La Chiesa guarda, alla luce della teologia della creazione, al pianeta anzitutto come «casa comune» di tutti gli uomini. Si tratta di una casa che purtroppo è profondamente danneggiata dal punto di vista ecologico, ma prima di tutto dal punto di vista antropologico ed etico. Alla base dell’attuale crisi ecologica sta la crisi della ragione, la crisi dei rapporti con il creato, con i propri fratelli, con Dio. Sta il «peccato ecologico». Il creato è espressione di un disegno di amore e di verità. Occorre una conversione, occorre ritornare a considerare il pianeta nella complessità delle sue connessioni e delle sue relazioni, alla luce dell’azione della Trinità, che è costituita da relazioni sussistenti, piene di amore. Le persone divine esistono l’una in rapporto all’altra, come relazione di paternità, di figliolanza e di reciproco amore. I cristiani sono chiamati a riconoscere il mondo come un sacramento di comunione. Il divino e l’umano si incontrano nel più piccolo dettaglio della creazione di Dio. Proprio per questo è fondamentale procedere a guarire il pianeta, tenendo presente che l’ecologia ambientale si compie in connessione con una ecologia umana. Come ha rilevato molto bene papa Benedetto XVI la natura è talmente integrata nelle dinamiche sociali e culturali da non costituire quasi più una variabile indipendente. L’ecologia ambientale trae beneficio quando l’ecologia umana è rispettata dentro la società. Se non si rispetta il diritto alla vita e alla morte naturale, se si rende artificiale il concepimento, la gestazione e la nascita dell’uomo, se si sacrificano embrioni umani alla ricerca, la coscienza comune finisce per perdere il concetto di ecologia umana e, con esso, quello di ecologia ambientale (cf Caritas in veritate, n. 51). Tutto questo appare di difficile comprensione per la cultura odierna la quale finisce per approcciare la questione ambientale proponendo sì il cambio dell’economia lineare in economia circolare, bonifiche di territori e mari inquinati, interventi di carattere tecnologico per evitare lo spreco delle risorse, ma dimentica che quella ecologica è una questione soprattutto antropologica, etica e spirituale.

                                           + Mario Toso

 Vescovo delegato della CEER per la Pastorale sociale e del Lavoro

[1] Da più parti sta emergendo l’urgenza di un pensiero cattolico e, per conseguenza, di una cultura cattolica. Rispetto a ciò si rimanda a un recente e significativo volume collettaneo: Ci vorrebbe un pensiero. In risposta a una lettera di mons. Mario Delpini a 100 anni dalla nascita dell’Università cattolica, a cura di Ernesto Preziosi, Vita e Pensiero, Milano 2021. In vista di contribuire al rafforzamento della cultura cattolica non solo nella nostra società, ma anche nelle nostre comunità, associazioni, movimenti, aggregazioni la Conferenza episcopale dell’Emilia Romagna ha varato un Osservatorio intitolato a Giovanni Bersani (cf www.osservatoriobersani.org).

 

[2] Cf su questo: M. TOSO, Il Vangelo della gioia. Implicanze pastorali, pedagogiche e progettuali per l’impegno sociale e politico dei cattolici, Società Cooperativa Sociale Frate Jacopa, Roma 2014, pp. 23-59.

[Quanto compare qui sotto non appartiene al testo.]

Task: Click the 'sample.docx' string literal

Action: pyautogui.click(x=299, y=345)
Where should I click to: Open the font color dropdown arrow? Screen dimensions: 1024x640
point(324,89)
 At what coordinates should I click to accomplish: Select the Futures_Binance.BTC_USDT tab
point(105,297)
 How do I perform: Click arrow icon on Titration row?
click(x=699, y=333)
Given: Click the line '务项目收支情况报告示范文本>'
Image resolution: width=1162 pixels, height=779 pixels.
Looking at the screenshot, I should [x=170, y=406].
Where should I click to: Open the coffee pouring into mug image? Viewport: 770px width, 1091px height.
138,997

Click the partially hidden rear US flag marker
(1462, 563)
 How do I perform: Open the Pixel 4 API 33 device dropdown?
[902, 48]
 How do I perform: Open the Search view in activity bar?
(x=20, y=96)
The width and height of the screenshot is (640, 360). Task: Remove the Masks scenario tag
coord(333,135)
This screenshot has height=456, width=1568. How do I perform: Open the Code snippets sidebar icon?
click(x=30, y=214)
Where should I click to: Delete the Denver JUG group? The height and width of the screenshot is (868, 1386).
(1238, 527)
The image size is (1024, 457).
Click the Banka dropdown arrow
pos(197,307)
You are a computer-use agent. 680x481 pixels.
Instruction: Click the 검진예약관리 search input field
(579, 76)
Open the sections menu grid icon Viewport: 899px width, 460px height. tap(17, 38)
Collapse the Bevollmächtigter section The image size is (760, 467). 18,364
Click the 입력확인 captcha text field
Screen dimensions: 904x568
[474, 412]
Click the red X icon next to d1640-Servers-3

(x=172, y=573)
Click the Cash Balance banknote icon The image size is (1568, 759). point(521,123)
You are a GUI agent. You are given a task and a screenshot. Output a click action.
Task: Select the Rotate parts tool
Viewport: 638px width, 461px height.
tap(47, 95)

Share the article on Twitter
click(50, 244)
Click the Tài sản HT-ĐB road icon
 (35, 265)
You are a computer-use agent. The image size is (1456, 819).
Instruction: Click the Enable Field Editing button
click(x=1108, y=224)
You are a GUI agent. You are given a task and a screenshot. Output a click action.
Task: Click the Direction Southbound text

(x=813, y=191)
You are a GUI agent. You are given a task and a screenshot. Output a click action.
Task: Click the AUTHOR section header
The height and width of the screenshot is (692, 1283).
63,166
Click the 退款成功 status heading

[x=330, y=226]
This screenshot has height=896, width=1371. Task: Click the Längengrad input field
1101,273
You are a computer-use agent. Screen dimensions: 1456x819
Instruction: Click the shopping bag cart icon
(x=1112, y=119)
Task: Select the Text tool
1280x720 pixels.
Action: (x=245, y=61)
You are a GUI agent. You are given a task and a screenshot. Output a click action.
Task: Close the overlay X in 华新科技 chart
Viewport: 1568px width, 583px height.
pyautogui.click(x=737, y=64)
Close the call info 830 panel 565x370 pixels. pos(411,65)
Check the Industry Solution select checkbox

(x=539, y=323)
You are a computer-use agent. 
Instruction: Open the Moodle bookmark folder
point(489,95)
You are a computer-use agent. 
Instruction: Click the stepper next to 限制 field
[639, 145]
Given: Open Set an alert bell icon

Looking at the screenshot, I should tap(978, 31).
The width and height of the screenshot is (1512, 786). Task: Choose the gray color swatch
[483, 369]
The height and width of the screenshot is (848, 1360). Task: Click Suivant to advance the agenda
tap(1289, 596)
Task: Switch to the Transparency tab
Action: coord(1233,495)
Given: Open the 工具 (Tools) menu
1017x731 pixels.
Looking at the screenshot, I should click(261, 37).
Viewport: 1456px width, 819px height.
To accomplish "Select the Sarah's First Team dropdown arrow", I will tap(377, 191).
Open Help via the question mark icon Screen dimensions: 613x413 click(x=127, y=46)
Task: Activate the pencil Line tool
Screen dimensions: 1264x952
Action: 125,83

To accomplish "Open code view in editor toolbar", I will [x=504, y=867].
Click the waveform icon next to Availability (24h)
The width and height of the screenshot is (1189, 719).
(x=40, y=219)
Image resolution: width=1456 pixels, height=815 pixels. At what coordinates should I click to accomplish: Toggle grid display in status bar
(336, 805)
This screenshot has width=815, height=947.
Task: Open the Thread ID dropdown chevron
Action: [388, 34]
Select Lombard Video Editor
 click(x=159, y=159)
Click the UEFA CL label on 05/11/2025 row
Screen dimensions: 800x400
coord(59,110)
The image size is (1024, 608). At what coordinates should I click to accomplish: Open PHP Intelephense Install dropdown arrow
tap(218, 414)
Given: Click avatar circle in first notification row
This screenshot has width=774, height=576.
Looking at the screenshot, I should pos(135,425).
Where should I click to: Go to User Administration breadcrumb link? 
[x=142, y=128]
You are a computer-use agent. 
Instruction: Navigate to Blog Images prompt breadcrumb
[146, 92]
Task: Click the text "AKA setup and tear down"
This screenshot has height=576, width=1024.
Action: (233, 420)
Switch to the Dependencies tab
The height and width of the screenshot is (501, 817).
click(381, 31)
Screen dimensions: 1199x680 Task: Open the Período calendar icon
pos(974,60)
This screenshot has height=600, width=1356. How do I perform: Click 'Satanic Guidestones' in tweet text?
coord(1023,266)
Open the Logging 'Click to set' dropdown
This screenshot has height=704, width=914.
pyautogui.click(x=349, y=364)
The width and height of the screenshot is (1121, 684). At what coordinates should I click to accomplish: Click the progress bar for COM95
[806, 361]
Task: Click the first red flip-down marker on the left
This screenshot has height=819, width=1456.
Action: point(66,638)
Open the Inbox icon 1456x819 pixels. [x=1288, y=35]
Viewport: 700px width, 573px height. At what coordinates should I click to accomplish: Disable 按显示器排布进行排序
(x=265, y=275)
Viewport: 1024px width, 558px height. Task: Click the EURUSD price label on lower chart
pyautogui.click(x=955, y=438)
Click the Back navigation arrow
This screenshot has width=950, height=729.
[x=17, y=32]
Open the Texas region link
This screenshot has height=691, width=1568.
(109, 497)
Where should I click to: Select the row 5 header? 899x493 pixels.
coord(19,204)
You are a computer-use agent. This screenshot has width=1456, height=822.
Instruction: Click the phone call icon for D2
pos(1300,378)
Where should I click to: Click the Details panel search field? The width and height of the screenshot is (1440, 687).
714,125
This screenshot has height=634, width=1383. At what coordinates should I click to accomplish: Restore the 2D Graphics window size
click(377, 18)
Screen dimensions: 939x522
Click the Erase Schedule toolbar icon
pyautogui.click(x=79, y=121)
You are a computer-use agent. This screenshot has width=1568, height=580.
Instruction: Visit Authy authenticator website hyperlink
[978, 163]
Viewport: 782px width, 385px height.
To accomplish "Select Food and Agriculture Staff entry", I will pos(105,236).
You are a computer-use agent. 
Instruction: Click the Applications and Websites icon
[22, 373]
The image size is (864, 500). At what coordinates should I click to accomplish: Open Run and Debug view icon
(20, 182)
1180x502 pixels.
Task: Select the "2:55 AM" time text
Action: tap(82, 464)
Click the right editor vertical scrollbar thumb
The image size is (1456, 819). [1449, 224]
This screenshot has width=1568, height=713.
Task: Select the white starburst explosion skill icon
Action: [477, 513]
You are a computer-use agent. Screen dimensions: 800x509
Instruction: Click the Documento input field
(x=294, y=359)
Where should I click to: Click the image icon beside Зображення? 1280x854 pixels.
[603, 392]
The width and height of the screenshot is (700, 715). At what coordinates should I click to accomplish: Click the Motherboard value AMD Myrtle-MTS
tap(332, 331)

[3] Cf Francesco, Fratelli tutti (=FT), Libreria Editrice Vaticana, Città del Vaticano 2020; M. Toso, Fratellanza o fraternità? Introduzione alla lettura dell’Enciclica «Fratelli tutti», Tipografia Faentina, Faenza 2021.

[4] Cf FT 272.

[5] Cf Caritas in veritate (=CIV), 19.

[6] Cf FT 121-127.

[7] Cf su questo M. Toso, Ecologia integrale dopo il coronavirus, Società Cooperativa Sociale Frate Jacopa, Roma 2020.

[8] Un primo sguardo complessivo sul pensiero di papa Francesco sui migranti e rifugiati si è cercato di offrirlo in M. Toso, Uomini e donne in cerca di pace. Commento al Messaggio per la Giornata mondiale della Pace 2018, Società Cooperativa Sociale Frate Jacopa, Roma 2018.